§ Einträge zu Oberflächenelementen:
──────────────────────────────
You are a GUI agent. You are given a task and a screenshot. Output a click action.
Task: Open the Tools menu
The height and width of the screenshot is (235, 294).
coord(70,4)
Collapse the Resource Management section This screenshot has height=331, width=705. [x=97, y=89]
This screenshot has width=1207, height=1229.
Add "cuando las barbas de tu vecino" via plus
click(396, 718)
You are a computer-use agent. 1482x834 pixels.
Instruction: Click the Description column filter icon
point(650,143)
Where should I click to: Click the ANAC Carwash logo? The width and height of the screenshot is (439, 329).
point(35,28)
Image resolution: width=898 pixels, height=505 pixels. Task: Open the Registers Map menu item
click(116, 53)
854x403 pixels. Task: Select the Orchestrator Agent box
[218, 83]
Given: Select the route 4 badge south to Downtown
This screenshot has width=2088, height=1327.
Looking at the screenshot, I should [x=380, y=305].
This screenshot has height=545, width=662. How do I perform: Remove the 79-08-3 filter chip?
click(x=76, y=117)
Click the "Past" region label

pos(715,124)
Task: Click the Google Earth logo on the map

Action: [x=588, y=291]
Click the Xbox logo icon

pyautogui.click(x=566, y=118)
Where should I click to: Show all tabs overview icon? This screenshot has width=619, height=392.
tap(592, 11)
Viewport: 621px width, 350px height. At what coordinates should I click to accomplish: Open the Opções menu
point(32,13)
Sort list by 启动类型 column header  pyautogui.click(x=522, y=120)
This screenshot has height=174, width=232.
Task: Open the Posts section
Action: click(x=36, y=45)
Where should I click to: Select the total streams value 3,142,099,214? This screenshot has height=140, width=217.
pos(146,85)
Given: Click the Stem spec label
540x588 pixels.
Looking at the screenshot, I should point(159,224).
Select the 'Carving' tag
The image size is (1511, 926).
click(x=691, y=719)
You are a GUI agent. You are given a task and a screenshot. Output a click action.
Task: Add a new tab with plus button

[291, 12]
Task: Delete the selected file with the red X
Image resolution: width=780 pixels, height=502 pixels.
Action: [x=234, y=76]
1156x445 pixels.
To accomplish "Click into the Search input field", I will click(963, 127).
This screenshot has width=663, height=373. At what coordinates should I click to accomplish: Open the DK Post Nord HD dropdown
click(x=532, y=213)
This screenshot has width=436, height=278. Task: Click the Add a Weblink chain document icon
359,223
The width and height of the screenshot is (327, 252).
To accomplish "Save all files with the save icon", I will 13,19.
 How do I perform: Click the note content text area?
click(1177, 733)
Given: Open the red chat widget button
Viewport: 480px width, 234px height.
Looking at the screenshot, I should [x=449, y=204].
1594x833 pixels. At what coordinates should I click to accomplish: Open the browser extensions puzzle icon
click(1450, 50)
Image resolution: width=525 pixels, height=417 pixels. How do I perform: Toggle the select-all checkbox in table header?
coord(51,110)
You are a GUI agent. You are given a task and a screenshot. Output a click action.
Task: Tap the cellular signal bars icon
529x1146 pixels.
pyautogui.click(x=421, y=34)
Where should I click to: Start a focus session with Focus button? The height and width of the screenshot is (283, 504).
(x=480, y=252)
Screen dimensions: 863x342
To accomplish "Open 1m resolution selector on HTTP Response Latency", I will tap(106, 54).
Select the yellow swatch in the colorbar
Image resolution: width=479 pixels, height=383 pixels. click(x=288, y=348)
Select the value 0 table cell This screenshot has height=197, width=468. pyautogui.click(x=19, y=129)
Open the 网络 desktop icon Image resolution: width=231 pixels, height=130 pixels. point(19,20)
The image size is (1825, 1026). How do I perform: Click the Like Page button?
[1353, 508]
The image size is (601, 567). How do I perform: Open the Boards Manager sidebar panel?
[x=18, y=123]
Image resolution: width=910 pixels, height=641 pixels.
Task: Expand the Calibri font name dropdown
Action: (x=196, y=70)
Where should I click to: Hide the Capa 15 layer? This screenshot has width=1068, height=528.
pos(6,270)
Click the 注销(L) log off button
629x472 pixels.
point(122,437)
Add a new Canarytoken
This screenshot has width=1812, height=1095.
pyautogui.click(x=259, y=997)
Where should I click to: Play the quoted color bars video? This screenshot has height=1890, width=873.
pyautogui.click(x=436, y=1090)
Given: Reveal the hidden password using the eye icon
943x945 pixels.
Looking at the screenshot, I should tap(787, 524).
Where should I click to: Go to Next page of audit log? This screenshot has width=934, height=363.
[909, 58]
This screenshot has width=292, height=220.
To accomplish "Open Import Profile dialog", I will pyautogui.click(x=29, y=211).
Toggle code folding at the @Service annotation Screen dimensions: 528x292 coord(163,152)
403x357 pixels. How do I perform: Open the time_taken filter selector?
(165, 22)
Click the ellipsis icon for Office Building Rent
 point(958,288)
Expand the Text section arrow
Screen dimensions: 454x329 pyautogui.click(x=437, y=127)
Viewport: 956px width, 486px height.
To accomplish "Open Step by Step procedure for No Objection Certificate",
──────────────────────────────
§ Deine Aufgabe: Formatiere die Zeilen der Einträge oben von der Zeile mit „Screen dimensions: 863x342“ bis einschließlich der Zeile mit „Toggle code folding“ als nummerierte Liste und lass dabei die Leerzeilen weg.

§ Lösung der Aufgabe:
1. Screen dimensions: 863x342
2. To accomplish "Open 1m resolution selector on HTTP Response Latency", I will tap(106, 54).
3. Select the yellow swatch in the colorbar
4. Image resolution: width=479 pixels, height=383 pixels. click(x=288, y=348)
5. Select the value 0 table cell This screenshot has height=197, width=468. pyautogui.click(x=19, y=129)
6. Open the 网络 desktop icon Image resolution: width=231 pixels, height=130 pixels. point(19,20)
7. The image size is (1825, 1026). How do I perform: Click the Like Page button?
8. [1353, 508]
9. The image size is (601, 567). How do I perform: Open the Boards Manager sidebar panel?
10. [x=18, y=123]
11. Image resolution: width=910 pixels, height=641 pixels.
12. Task: Expand the Calibri font name dropdown
13. Action: (x=196, y=70)
14. Where should I click to: Hide the Capa 15 layer? This screenshot has width=1068, height=528.
15. pos(6,270)
16. Click the 注销(L) log off button
17. 629x472 pixels.
18. point(122,437)
19. Add a new Canarytoken
20. This screenshot has width=1812, height=1095.
21. pyautogui.click(x=259, y=997)
22. Where should I click to: Play the quoted color bars video? This screenshot has height=1890, width=873.
23. pyautogui.click(x=436, y=1090)
24. Given: Reveal the hidden password using the eye icon
25. 943x945 pixels.
26. Looking at the screenshot, I should tap(787, 524).
27. Where should I click to: Go to Next page of audit log? This screenshot has width=934, height=363.
28. [909, 58]
29. This screenshot has width=292, height=220.
30. To accomplish "Open Import Profile dialog", I will pyautogui.click(x=29, y=211).
31. Toggle code folding at the @Service annotation Screen dimensions: 528x292 coord(163,152)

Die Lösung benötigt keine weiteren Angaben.